Piantedosi dice che la sicurezza in Italia non è un’emergenza fuori controllo
Eppure il governo di cui fa parte ha fatto cinque decreti sicurezza in tre anni e mezzo, e sta per farne un sesto

Il ministro dell’Interno Matteo Piantedosi ha detto che in Italia il tema della sicurezza viene spesso affrontato con allarmismo, anche se «non rappresenta un’emergenza fuori controllo». L’ha scritto in una lettera inviata al Foglio, con cui ha risposto al direttore del giornale Claudio Cerasa, che in un editoriale aveva auspicato una specie di patto nazionale tra i partiti per evitare che l’immigrazione generi insicurezza nelle persone, e possa portarle a sfogare le paure attraverso rivolte e violenze, come è successo in Irlanda del Nord.
Piantedosi ha scritto di essere d’accordo sulla necessità di una politica nazionale sui rimpatri condivisa tra maggioranza e opposizione, ma ha anche detto che il dibattito pubblico sui temi della sicurezza e dell’immigrazione è spesso caratterizzato da «allarmismo e strumentalizzazione» con posizioni «pregiudiziali, infondate, disconnesse dalla realtà. Sicuramente superficiali».
È un’affermazione che contraddice i presupposti per cui Piantedosi e il suo governo hanno approvato cinque “decreti sicurezza” in tre anni e mezzo. In diversi casi i decreti, che riguardavano vari ambiti relativi alla sicurezza pubblica (dalle forze dell’ordine alle manifestazioni all’immigrazione), sono stati criticati perché contenevano norme un po’ raffazzonate e pasticciate.
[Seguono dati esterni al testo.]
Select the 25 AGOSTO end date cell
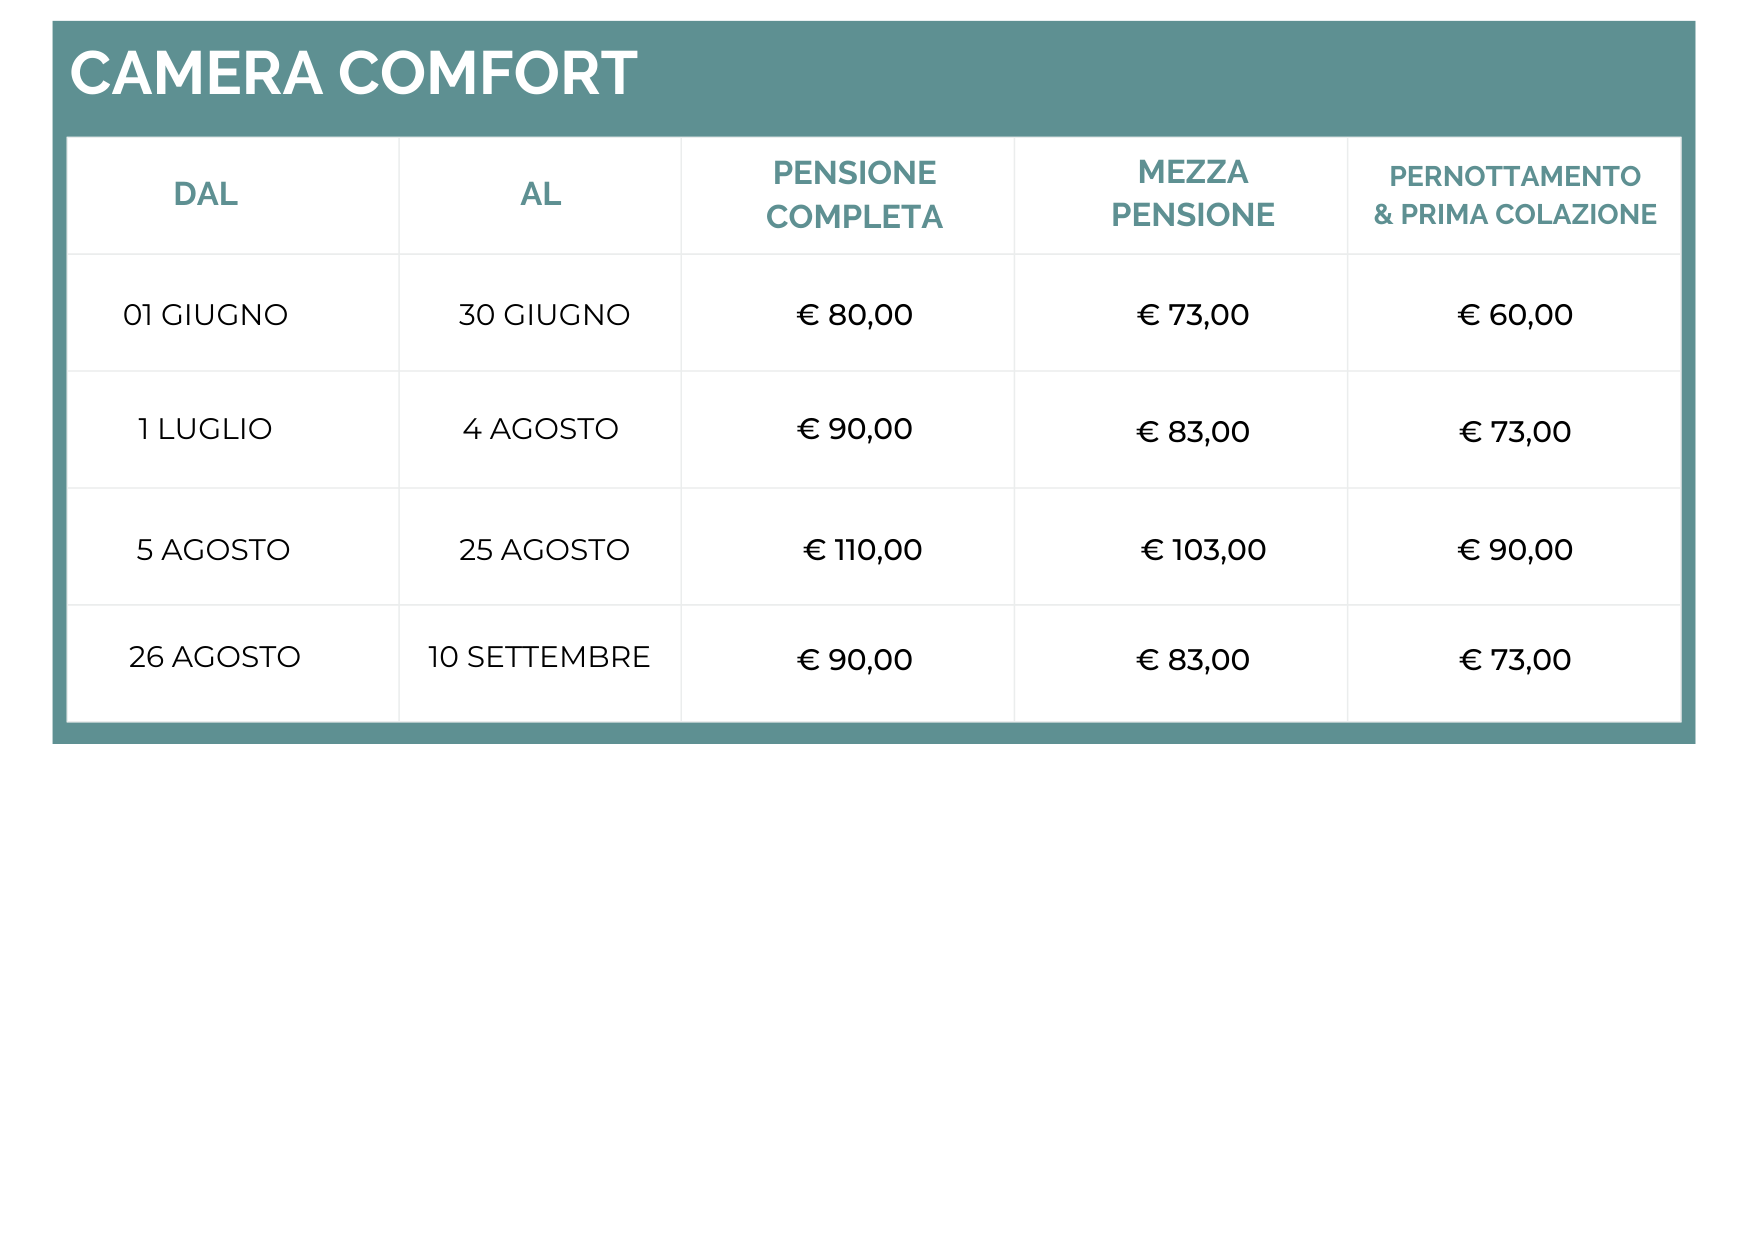 544,550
Ora il governo ne sta per approvare un altro, il sesto.
Sono tutti decreti legge, cioè provvedimenti che il governo dovrebbe adottare, appunto, solo in casi di necessità e urgenza (anche se ormai da anni vengono usati anche quando non c’è una seria impellenza). Il governo di Giorgia Meloni ne ha fatto largo uso, specialmente per approvare norme sulla scia di eventi di cronaca che suscitano un particolare dibattito.
Ma secondo Piantedosi, «la verità è che la sicurezza in Italia è un tema fondamentale ma non rappresenta un’emergenza fuori controllo». E poche righe dopo, però, scrive anche di aver lavorato sulla prevenzione con «uno sforzo straordinario», e cita l’istituzione delle cosiddette zone rosse, cioè luoghi delle città in cui le forze dell’ordine possono impedire l’accesso a persone ritenute pericolose. Negli ultimi anni sono state istituite in diverse città italiane, inizialmente come misure straordinarie e poi, dalla fine del 2025, come provvedimenti stabili.